I turned back to find that Angharad was not listening and fought the compulsion to throw up my hands. Such inattention from a novice was inexcusable. But Angharad was my kin, and the girl had never before visited a circle. I held my tongue and watched her explore, fingers tracing the pale lichen that bloomed from the speckled skin of a stone.

But then.

It was as if the air around us had gone cold. I looked up, expecting to see a swift-moving storm, but the sky was cerulean, dotted with fat, friendly clouds. Strange. Yet there could be no question—the atmosphere had shifted. I could scarcely focus on Angharad’s form, my sight gone blurry.

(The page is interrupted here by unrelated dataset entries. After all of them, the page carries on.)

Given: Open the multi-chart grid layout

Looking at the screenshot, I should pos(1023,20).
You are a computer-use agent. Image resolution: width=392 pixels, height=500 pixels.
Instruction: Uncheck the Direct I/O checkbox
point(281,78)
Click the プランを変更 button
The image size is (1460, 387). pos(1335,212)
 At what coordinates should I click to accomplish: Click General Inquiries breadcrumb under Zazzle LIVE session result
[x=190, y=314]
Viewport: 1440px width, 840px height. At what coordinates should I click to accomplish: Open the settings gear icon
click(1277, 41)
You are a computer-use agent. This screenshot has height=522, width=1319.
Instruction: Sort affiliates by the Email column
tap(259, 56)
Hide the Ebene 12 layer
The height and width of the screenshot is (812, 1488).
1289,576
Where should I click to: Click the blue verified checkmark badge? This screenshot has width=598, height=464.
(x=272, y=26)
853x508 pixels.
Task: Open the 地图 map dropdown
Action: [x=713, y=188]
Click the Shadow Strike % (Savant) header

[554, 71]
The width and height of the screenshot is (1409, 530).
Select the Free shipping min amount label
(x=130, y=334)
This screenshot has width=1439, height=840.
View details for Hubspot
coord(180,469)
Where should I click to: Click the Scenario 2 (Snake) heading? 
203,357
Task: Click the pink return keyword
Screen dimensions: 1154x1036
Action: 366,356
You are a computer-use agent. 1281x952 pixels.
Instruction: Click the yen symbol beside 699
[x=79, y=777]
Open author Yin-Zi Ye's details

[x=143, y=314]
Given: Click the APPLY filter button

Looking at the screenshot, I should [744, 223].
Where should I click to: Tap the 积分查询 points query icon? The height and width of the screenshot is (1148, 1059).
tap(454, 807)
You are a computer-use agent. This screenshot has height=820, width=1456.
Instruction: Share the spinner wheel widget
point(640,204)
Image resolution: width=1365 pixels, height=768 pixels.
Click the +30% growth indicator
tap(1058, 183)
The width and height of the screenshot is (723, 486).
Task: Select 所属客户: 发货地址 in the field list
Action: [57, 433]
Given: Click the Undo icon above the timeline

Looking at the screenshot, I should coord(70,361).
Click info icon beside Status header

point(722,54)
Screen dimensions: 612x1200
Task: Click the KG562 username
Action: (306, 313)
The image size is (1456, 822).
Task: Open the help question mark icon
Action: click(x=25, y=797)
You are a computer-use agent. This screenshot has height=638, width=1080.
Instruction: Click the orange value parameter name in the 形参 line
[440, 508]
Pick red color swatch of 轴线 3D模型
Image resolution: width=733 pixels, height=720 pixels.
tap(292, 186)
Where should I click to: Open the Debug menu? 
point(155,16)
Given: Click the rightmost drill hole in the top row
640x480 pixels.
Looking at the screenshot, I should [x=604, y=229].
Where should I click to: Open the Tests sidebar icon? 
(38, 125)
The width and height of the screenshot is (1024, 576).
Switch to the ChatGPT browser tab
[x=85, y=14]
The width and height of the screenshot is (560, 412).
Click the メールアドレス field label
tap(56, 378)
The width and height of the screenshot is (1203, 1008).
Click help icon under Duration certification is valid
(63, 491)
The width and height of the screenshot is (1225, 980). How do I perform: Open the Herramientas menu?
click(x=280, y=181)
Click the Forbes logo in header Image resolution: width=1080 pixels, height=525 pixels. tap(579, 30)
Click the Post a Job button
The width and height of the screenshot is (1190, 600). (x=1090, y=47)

Stones had a particular fondness for the attention of children. But with Angharad in the stones, this was something more. Ill at ease, I closed my eyes and turned inward, searching for the cause of such a shift, and felt suddenly as if I were being observed.

Nay, not observed.

Stalked.

My blood beat against my temples. These stones were born of my own kin. Never before had I felt such malevolence. What dared stalk me now? What dared stalk my niece?

Angharad stood with her palms pressed flat against a stone. I strode into the ring, but she did not notice my presence. The wind shifted again, but now the smell that met my nose was rank, like flesh gone rotten. I did not wish to speak, fearful of lending more power to this unnamable thing, yet I could sense it, a shadow approaching, traveling across the ages. Ancient. Such power stirred I nearly reeled.

A strange look had come over Angharad’s face.

“Angharad, step back.” I spoke evenly, not wishing to cause her alarm. But the child did not hear me. It was as if she were entranced. “Angharad. Step back, I said.”

Pulling her from the rock was a danger, too abrupt. She had clearly joined some part of herself with the stone. There was risk in tearing her away that all of her might not return. But I could not wait. Reaching out, I yanked Angharad’s hands from the granite and drew back, startled, as she rounded on me, crying out as if wounded.

“It is coming for you! It comes for my mother!” she cried, then slumped against me, boneless. I caught her limp body in my arms. She weighed little more than a sack of feathers. Her freckled skin had gone waxen.

“Angharad. Speak to me. Are you all right?”

Even as I held her, even as I questioned, I knew what had taken place. Angharad had experienced a Knowing.

My tutor Cathan was wont to have them, but he’d held such mastery over himself, his utterances were more akin to a common suggestion than a vision arrived from beyond the veil. Few Keepers I’d known had possessed sight equal to his. For me, divinity spoke through nature. Augury and rhetoric were my skills. Book learnings and king lists. Strategic maneuverings. I was a counsellor—an advisor—not a priest as such. Yet I knew some Seers suffered exertion from their visions, and I imagined the effect could be more taxing on someone young, one who did not yet know how to wield it.

The girl was far too open. Angharad had opened herself and something had come, something unbidden. And I had unwittingly placed her in danger.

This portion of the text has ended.